Yoo Sooyoung, Choi Jinwook
Medical Information Center, Seoul National University Bundang Hospital, Seongnam, Korea.
Healthc Inform Res. 2011 Jun;17(2):120-30. doi: 10.4258/hir.2011.17.2.120. Epub 2011 Jun 30.
The purpose of this study was to investigate the effects of query expansion algorithms for MEDLINE retrieval within a pseudo-relevance feedback framework.
A number of query expansion algorithms were tested using various term ranking formulas, focusing on query expansion based on pseudo-relevance feedback. The OHSUMED test collection, which is a subset of the MEDLINE database, was used as a test corpus. Various ranking algorithms were tested in combination with different term re-weighting algorithms.
Our comprehensive evaluation showed that the local context analysis ranking algorithm, when used in combination with one of the reweighting algorithms - Rocchio, the probabilistic model, and our variants - significantly outperformed other algorithm combinations by up to 12% (paired t-test; p < 0.05). In a pseudo-relevance feedback framework, effective query expansion would be achieved by the careful consideration of term ranking and re-weighting algorithm pairs, at least in the context of the OHSUMED corpus.
Comparative experiments on term ranking algorithms were performed in the context of a subset of MEDLINE documents. With medical documents, local context analysis, which uses co-occurrence with all query terms, significantly outperformed various term ranking methods based on both frequency and distribution analyses. Furthermore, the results of the experiments demonstrated that the term rank-based re-weighting method contributed to a remarkable improvement in mean average precision.

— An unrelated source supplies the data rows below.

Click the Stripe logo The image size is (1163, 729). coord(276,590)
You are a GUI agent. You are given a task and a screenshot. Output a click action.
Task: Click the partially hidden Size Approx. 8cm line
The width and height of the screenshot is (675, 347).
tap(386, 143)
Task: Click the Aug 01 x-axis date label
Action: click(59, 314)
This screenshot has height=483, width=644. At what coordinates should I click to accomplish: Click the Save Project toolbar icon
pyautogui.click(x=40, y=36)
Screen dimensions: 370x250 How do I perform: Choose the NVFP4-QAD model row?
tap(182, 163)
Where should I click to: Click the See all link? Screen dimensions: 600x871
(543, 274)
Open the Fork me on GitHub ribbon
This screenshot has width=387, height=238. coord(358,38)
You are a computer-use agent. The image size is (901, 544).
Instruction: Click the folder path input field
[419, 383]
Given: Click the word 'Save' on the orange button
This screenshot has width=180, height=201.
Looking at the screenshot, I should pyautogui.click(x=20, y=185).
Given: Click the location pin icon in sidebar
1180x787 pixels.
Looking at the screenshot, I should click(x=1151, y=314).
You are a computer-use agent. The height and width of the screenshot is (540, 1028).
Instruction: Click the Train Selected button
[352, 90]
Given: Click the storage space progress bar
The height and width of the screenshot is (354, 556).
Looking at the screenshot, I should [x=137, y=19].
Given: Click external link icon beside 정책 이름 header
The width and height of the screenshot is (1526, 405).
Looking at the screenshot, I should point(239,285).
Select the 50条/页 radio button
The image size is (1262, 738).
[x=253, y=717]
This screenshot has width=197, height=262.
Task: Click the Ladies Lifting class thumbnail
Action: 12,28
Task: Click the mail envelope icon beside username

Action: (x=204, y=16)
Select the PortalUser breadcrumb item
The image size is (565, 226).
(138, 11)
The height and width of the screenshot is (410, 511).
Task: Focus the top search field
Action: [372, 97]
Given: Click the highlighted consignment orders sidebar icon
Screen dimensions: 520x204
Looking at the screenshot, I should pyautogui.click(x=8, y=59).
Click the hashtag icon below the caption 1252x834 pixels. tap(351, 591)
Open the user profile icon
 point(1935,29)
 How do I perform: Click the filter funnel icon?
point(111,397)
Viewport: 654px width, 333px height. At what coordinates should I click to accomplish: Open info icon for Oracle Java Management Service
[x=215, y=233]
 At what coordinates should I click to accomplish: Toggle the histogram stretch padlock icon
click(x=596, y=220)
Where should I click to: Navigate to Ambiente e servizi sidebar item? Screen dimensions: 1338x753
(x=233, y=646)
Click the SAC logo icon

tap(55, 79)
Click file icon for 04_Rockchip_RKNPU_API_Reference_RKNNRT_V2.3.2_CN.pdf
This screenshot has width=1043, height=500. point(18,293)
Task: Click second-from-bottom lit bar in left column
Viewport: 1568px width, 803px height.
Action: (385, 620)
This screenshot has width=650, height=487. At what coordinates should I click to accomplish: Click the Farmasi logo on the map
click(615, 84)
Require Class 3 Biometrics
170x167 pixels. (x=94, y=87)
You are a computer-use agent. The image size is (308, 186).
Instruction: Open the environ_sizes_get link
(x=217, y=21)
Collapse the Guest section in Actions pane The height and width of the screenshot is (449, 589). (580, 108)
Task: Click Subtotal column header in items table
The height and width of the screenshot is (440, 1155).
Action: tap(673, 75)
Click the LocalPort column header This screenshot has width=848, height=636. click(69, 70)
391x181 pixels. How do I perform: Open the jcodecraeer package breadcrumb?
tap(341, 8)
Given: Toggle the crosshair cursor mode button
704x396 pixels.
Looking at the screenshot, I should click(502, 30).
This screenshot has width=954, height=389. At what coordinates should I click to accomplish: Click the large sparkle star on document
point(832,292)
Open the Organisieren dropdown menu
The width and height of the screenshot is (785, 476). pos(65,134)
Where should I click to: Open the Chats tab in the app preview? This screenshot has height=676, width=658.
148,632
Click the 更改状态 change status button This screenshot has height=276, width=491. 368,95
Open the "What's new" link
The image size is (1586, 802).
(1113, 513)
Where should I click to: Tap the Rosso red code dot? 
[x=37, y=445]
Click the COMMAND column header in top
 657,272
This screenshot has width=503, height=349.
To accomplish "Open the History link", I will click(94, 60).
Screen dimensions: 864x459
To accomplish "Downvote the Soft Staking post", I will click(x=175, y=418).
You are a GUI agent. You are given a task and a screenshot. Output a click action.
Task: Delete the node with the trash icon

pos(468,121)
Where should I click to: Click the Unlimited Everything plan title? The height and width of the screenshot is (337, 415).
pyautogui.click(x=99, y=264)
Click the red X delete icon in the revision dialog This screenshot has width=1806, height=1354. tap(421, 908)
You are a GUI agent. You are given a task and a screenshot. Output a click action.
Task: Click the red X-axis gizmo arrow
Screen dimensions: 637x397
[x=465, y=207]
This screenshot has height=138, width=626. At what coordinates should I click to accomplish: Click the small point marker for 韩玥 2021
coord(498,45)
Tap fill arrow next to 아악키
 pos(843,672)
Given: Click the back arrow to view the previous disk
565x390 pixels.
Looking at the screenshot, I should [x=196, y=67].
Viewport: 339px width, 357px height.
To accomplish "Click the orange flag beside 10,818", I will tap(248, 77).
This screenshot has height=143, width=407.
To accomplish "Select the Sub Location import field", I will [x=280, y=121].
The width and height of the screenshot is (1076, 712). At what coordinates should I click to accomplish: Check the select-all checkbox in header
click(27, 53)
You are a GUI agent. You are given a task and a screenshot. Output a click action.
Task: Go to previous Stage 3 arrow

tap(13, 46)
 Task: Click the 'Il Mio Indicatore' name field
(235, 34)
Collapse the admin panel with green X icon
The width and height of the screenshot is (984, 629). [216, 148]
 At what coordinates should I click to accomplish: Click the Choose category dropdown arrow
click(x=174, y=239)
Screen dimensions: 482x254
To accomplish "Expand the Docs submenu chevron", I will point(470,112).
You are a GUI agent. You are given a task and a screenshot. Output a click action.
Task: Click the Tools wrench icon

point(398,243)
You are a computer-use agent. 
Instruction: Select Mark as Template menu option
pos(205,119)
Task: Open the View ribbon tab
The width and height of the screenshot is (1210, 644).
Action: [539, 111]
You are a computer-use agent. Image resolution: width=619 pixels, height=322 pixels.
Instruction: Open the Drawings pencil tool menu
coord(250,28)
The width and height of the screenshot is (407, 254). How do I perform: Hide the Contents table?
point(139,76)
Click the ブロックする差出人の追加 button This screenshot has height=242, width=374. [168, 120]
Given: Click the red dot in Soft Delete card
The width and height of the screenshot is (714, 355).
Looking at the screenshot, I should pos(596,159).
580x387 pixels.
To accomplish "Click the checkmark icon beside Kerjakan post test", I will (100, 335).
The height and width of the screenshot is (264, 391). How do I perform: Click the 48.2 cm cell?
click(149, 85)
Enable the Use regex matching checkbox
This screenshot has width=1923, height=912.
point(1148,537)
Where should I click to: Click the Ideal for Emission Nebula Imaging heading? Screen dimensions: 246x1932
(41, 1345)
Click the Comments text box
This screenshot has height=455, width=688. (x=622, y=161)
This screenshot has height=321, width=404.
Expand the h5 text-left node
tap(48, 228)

本研究旨在调查在伪相关反馈框架内用于MEDLINE检索的查询扩展算法的效果。
使用各种词项排名公式测试了多种查询扩展算法,重点是基于伪相关反馈的查询扩展。将MEDLINE数据库的一个子集OHSUMED测试集用作测试语料库。将各种排名算法与不同的词项重新加权算法结合进行测试。
我们的综合评估表明,局部上下文分析排名算法与其中一种重新加权算法(罗基奥算法、概率模型以及我们的变体算法)结合使用时,显著优于其他算法组合,最高可达12%(配对t检验;p < 0.05)。在伪相关反馈框架中,至少在OHSUMED语料库的背景下,通过仔细考虑词项排名和重新加权算法对,可以实现有效的查询扩展。
在MEDLINE文档子集的背景下对词项排名算法进行了比较实验。对于医学文档,使用与所有查询词项共现的局部上下文分析明显优于基于频率和分布分析的各种词项排名方法。此外,实验结果表明基于词项排名的重新加权方法显著提高了平均准确率。